SPOKESMAN: Do you swear that the testimony you are about to give is the truth, the whole truth, and nothing but the truth?

MARGARET WARNER: The fortunes of the nation’s tobacco companies have suffered setbacks since this day in 1994 when their top executives insisted in sworn testimony before Congress that nicotine was not addictive.

SEN. WYDEN: Do you think nicotine is addictive?

TOBACCO EXECUTIVE: I believe nicotine is not addictive, yes.

EXECUTIVE: I believe nicotine is not addictive.

EXECUTIVE: I believe that nicotine is not addictive.

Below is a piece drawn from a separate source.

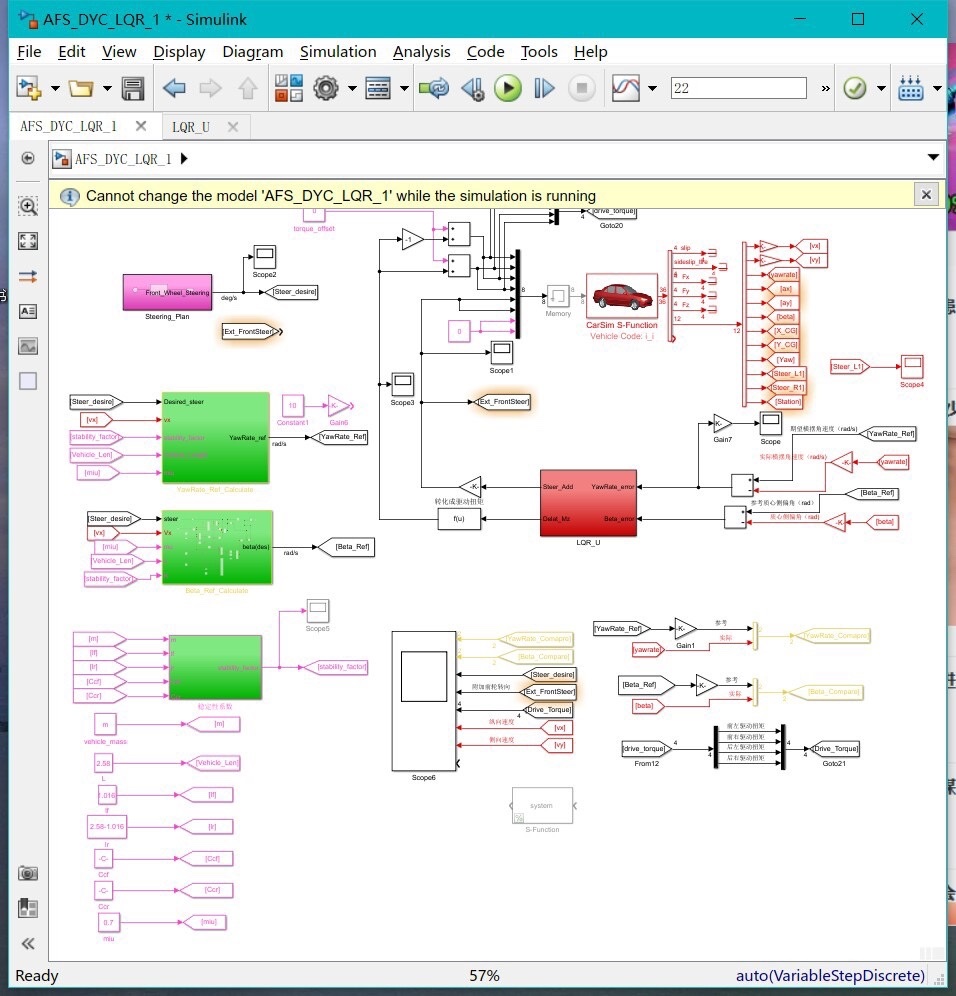
Task: Collapse palette with double chevron icon
Action: click(x=28, y=944)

MARGARET WARNER: In the three years since then, the $50 billion-a-year tobacco industry has been attacked from several quarters. On the regulatory front, President Clinton and then Food and Drug Administration chief David Kessler last August announced steps to regulate tobacco as a drug on the grounds that it contains an addictive drug, nicotine.

PRESIDENT CLINTON: Cigarette smoking is the most significant public health problem facing our people. The human cost is by far the most important issue. We have carefully considered the evidence. It is clear that the action taken today is the right thing to do scientifically, legally, and morally.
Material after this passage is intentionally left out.